Be the compassion in healthcare.
Recently, I was struck by a conversation I had with a patient who had been told she had "small amount of calcium on her heart walls that we should continue to monitor."
No explanation by her cardiologist as to what that meant (or if there was she tuned it out).
The news was delivered as if she was a machine.
This, compounded by also being she would need a stent at "some point."
As if she was a ticking time bomb.
If you didn't know... LANGUAGE MATTERS.
From a neurological perspective, language can make all the difference in a patient's motivation and belief systems, and influence the imprint of those beliefs on the brain. The stronger the negative imprint, the greater the fear, the lower the result in positive lifestyle changes.
This particular patient was worried enough to reach out to talk about her fear, which is incredibly rare. Many patients never reach out for help. (BTW - Did you know that people spend less time deciding on surgery than they do buying a car? True story).
Through our discussion, I discovered that she had a lack of knowledge about her diagnosis, and held the belief that she was on the down-slope of life. As a result, she had stopped moving forward with creating positive changes that would keep her heart condition from progressing.
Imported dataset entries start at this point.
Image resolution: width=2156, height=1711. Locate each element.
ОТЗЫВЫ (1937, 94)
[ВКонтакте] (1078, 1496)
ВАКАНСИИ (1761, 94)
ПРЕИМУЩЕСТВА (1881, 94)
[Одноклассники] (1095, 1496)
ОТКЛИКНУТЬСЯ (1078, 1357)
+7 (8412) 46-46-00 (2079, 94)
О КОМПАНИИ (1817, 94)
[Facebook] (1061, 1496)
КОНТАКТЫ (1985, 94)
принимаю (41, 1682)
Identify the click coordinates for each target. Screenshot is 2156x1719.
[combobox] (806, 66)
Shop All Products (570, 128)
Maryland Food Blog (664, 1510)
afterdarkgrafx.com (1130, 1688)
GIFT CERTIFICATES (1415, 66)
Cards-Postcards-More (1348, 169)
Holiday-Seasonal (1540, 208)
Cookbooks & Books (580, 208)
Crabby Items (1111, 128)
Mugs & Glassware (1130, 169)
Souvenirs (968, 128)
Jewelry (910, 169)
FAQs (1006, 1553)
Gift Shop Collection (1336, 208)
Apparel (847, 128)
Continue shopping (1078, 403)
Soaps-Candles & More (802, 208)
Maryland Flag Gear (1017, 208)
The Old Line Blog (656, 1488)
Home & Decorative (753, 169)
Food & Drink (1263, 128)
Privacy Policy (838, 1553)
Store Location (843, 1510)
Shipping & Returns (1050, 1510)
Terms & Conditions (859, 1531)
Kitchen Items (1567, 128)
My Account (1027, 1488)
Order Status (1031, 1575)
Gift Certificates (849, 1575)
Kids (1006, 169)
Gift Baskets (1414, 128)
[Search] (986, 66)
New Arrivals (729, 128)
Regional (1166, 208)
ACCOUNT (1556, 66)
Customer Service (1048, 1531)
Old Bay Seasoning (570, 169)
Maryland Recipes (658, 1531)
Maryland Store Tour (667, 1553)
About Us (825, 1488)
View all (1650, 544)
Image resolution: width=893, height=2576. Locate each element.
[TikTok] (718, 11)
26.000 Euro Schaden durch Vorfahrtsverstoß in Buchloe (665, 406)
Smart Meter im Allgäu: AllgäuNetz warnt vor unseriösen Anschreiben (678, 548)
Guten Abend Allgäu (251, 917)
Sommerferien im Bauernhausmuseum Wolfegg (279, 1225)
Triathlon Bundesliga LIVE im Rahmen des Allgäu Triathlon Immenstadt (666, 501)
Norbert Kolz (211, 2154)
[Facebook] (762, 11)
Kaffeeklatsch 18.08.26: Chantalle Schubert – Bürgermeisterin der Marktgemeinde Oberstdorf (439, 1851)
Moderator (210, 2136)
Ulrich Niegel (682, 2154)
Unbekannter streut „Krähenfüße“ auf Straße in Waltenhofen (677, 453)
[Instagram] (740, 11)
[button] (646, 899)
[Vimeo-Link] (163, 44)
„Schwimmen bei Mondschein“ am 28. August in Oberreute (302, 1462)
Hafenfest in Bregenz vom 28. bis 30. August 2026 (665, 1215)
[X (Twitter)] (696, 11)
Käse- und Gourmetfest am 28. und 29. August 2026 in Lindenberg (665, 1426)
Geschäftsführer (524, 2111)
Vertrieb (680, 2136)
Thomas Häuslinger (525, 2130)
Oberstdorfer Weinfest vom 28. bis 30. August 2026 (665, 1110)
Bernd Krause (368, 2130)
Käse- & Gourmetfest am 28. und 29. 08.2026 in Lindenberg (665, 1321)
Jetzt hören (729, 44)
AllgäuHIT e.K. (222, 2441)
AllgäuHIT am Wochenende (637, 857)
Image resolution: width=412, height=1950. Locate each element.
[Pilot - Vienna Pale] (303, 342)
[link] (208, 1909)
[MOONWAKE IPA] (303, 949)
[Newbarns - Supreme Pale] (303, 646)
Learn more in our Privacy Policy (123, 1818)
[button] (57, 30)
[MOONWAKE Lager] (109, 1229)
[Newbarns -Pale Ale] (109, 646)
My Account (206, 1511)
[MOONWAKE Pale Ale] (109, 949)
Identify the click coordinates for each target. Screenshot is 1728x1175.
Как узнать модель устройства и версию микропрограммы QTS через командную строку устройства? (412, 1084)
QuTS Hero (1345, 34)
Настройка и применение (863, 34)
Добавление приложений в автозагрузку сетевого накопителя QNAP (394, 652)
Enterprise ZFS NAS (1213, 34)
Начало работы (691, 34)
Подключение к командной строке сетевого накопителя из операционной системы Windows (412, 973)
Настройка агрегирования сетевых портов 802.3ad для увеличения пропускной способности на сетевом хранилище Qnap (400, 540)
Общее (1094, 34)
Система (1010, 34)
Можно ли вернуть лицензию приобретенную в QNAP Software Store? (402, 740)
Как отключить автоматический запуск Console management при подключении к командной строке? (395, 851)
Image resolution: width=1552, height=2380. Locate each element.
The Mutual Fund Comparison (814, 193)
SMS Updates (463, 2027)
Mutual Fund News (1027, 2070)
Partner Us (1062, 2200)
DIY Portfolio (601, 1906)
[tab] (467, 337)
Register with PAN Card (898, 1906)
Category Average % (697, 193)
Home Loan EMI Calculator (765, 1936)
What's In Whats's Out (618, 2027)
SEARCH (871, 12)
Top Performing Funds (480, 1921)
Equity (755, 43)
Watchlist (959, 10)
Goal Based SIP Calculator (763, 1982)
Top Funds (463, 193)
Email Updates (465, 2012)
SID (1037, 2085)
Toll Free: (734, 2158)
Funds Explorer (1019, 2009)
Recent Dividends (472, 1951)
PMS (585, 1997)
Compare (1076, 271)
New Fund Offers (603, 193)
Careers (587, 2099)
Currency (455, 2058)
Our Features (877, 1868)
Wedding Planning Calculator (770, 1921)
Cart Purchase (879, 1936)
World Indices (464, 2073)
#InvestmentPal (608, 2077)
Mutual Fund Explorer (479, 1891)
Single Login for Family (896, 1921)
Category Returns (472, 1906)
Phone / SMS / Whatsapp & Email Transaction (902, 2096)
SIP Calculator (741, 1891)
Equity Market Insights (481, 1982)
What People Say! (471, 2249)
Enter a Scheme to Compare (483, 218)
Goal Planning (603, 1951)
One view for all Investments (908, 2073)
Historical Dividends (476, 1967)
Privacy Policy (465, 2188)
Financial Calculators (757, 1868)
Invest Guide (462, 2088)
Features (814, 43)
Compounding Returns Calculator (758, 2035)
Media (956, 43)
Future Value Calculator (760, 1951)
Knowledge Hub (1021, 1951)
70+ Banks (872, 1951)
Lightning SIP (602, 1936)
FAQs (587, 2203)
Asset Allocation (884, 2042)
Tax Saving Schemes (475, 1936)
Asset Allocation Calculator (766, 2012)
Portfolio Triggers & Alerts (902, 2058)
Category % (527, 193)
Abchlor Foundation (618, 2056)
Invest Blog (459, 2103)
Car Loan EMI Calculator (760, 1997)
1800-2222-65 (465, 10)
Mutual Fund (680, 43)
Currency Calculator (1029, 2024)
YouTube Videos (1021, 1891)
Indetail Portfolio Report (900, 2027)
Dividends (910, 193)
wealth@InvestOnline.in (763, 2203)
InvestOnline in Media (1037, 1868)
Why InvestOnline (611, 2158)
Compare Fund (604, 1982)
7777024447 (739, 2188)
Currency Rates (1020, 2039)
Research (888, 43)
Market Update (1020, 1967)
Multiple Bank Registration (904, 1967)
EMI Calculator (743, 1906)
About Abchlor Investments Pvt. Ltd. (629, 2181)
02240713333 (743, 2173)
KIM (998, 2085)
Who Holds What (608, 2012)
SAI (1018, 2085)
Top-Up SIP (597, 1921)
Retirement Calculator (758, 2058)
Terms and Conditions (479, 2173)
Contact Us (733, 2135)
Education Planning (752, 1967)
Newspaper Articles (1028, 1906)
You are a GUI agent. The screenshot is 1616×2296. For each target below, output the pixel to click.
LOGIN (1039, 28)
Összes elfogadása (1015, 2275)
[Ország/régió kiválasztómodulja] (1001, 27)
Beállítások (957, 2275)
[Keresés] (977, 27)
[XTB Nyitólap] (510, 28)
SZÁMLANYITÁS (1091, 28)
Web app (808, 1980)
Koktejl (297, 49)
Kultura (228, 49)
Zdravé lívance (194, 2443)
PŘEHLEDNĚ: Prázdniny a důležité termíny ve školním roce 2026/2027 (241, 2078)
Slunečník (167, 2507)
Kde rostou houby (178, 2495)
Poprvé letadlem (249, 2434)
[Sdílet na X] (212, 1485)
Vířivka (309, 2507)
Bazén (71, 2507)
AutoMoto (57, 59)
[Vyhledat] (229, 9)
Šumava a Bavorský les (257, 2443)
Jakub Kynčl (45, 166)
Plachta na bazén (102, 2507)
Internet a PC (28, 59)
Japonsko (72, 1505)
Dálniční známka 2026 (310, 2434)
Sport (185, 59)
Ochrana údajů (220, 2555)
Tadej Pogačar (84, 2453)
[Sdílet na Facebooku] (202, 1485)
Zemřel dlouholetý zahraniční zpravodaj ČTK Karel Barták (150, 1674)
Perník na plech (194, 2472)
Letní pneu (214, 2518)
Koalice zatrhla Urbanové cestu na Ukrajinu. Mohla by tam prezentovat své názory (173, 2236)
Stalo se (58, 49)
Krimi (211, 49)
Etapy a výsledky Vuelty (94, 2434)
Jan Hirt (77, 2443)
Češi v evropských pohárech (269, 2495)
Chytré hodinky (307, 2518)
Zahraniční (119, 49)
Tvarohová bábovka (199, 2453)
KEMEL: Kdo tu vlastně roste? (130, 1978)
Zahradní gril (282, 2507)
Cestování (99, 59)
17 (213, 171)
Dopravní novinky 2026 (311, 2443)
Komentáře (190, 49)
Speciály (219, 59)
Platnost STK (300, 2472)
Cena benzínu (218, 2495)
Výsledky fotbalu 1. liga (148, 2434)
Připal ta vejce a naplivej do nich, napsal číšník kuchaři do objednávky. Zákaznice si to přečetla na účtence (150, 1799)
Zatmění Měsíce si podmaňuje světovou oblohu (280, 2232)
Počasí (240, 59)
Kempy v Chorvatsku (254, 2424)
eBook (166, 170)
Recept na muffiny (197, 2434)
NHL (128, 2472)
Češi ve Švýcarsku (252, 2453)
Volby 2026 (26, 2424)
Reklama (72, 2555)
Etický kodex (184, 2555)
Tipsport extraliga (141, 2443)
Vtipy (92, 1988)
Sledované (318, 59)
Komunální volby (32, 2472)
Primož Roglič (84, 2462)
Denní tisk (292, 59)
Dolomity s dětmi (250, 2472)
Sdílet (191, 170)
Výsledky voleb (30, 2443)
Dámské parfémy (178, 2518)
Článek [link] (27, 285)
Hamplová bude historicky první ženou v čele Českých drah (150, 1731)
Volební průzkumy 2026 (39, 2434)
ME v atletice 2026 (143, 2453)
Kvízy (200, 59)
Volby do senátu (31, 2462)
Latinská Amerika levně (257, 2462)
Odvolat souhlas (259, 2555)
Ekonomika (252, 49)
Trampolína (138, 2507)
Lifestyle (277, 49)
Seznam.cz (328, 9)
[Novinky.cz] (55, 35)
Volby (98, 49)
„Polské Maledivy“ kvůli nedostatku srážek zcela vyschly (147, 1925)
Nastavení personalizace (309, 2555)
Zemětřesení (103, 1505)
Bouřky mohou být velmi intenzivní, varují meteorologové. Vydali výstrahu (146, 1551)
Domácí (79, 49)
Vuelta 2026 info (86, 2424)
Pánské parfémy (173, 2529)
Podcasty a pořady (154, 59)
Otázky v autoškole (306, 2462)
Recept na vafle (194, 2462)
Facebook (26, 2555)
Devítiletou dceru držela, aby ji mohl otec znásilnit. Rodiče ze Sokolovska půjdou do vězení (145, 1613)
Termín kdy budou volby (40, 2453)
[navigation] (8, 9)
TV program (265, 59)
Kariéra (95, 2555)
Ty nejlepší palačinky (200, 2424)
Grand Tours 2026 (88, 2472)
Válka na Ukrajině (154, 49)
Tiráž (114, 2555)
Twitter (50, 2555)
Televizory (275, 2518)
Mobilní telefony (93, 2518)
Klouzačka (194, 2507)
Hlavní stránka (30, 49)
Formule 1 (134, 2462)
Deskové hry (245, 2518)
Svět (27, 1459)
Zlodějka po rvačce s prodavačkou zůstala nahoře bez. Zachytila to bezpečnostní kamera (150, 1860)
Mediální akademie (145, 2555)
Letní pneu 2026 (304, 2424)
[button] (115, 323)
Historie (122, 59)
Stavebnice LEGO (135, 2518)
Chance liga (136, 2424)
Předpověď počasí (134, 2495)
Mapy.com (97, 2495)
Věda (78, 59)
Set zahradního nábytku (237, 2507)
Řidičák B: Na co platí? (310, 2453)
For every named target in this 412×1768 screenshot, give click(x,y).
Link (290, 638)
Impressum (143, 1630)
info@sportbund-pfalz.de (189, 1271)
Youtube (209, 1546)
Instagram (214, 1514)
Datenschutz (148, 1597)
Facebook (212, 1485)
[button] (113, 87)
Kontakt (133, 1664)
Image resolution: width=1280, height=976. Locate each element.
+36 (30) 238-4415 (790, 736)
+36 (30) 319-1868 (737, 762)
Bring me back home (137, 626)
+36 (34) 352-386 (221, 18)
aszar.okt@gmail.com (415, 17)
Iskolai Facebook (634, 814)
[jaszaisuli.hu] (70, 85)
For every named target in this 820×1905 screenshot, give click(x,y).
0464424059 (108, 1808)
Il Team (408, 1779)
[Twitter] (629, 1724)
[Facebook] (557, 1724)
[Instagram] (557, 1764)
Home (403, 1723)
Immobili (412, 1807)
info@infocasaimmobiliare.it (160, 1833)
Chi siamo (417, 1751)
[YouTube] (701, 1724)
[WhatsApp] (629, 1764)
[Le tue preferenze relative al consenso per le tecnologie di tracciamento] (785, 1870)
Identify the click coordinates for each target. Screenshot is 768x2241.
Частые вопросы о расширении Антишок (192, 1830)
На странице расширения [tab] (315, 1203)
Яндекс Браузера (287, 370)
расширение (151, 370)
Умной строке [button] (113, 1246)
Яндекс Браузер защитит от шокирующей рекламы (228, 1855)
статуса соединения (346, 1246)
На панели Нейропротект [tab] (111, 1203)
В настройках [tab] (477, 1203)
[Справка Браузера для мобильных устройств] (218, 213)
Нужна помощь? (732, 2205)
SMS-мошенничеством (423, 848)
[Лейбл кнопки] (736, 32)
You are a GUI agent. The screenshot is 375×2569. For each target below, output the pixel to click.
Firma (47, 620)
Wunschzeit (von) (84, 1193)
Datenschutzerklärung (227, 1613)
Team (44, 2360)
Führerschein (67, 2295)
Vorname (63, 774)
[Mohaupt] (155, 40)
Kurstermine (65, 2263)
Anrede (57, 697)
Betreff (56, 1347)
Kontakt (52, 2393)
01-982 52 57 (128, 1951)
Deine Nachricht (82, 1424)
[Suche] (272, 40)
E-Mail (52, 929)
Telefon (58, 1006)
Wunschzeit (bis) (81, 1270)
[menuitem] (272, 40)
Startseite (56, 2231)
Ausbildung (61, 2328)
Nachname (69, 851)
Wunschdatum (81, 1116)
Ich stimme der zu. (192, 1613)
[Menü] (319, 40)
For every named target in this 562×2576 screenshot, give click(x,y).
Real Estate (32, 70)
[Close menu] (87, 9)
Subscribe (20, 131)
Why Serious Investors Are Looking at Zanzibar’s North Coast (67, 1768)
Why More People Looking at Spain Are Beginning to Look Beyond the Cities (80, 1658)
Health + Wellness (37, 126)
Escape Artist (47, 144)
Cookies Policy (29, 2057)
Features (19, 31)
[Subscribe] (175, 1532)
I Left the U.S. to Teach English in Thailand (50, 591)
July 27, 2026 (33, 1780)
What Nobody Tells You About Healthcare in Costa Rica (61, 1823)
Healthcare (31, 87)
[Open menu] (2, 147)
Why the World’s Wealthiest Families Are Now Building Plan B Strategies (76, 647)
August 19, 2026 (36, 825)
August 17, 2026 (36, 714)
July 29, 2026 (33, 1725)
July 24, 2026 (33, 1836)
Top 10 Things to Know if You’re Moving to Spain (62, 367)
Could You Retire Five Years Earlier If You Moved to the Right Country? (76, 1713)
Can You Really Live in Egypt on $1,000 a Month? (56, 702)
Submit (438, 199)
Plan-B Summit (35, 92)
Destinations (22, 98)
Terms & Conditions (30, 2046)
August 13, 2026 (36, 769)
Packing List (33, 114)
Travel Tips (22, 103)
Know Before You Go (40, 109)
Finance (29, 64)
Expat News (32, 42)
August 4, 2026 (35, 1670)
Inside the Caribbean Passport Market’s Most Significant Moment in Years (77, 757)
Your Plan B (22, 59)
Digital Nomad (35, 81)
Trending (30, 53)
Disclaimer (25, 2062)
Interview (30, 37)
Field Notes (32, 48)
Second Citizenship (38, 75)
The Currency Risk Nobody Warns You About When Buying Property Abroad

She was leading life as a death sentence.
This led us to a conversation about lifestyle. Most of the conversation focused around goal-setting. I found she had set completely unrealistic goals that left her feeling defeated. We set more reasonable goals. I gave her the standard heart-diet-exercise-nutrition-speech that nurses always give, and then wrapped up what was a very nice, tidy conversation.
Then something remarkable happened.
I realized I wasn't done. In fact, I had a lot more to say.
I took five minutes to dig, I found some additional resources that could help, and trusted my own knowledge and voice from twenty years experience in motivating students through movement. I picked up the phone called the patient back and said, "We're not done here yet, I have more."
The whole encounter took ten minutes. The patient was teary with gratitude on the phone, and I gave myself a high-five.
We ALL have ten minutes to make that kind of magic happen.
I don't share this story because I think I am a fabulous nurse (admittedly, I do work remarkably hard to be fabulous). I share this story because we can all do better than this. I share this because compassion is what they taught every medical professional to do in school, but against the pressure of time, insurance, peers, and industry we all regularly fail.
LANGUAGE IS THE QUICKEST GATEWAY TO EMPOWERMENT.
I entered medicine to find out why my clients in my Live Pain Free practice often show up already identifying as "broken." As I have gone deeper and deeper into the language of healthcare I have begun to rage against an industry that treats our patients as if they are machines needing to be fixed. As a result, I have made a conscious decision to only work at establishments that believe in compassionate healthcare. I have quickly come to realize that "empowerment language" is contagious. I'm starting conversations about it at my incredibly open, innovative workplaces. I am creating presentations, curriculum and having conversations with inspired healthcare leaders who all believe we can do better.
FYI - I'm not perfect at it either. This issue is even bigger than the healthcare system. We are all cultured into the idea of "broken." Like learning a foreign language, empowerment language also takes an immense amount of practice.
But we ALL simply must do better than this.
I would say this to medical professionals in particular - you didn't pay all that money to get all that knowledge in your head to not share it. So share it. Take the ten minutes. Go the extra step. Have a little moxie and trust your own damn voice. You might change someone's life, or not... but at least you know you tried.